[Saved data entries]
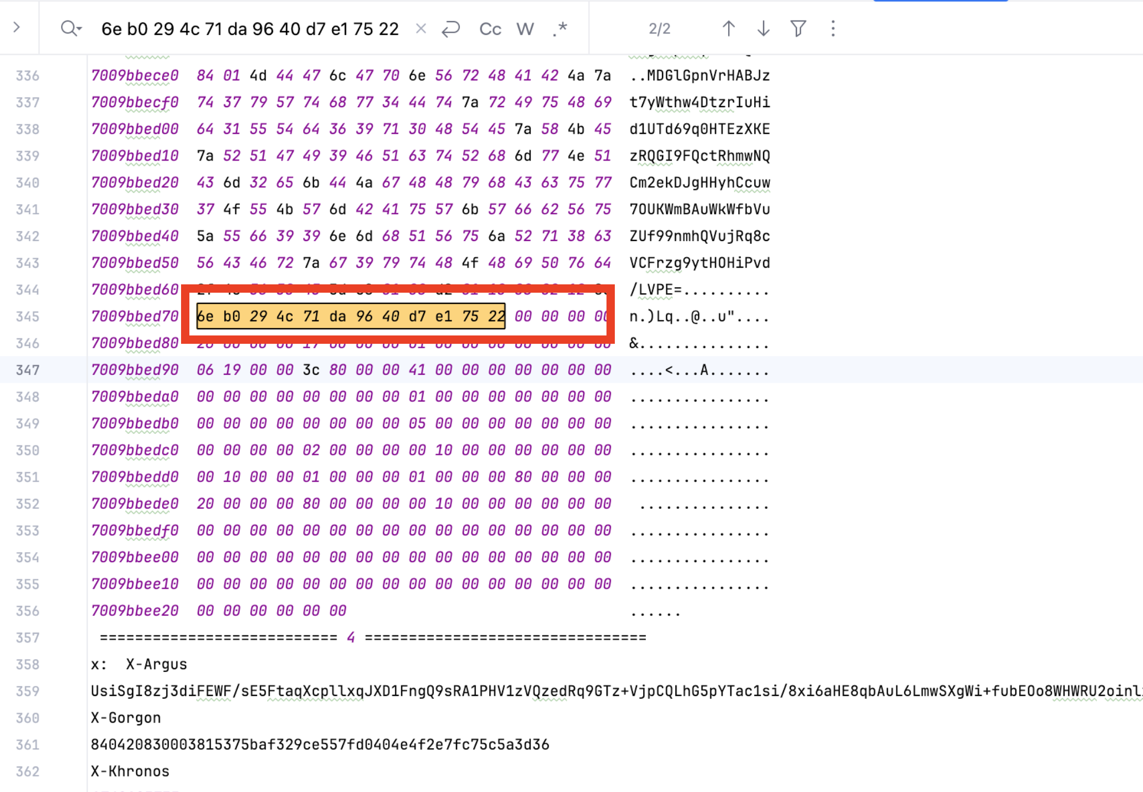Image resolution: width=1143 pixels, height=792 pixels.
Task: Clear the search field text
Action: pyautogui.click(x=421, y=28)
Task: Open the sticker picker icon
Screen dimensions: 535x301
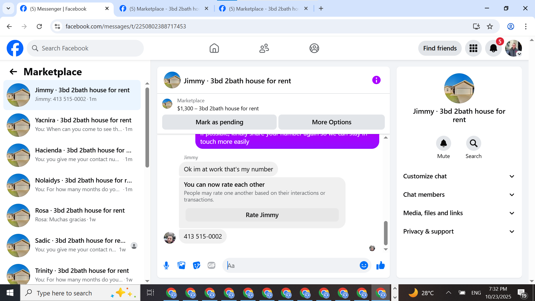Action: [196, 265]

Your goal: Return exactly the lines from the one containing "Task: Open the sticker picker icon" through the end of the records, leaving out every picture.

Response below:
Task: Open the sticker picker icon
Screen dimensions: 535x301
Action: [196, 265]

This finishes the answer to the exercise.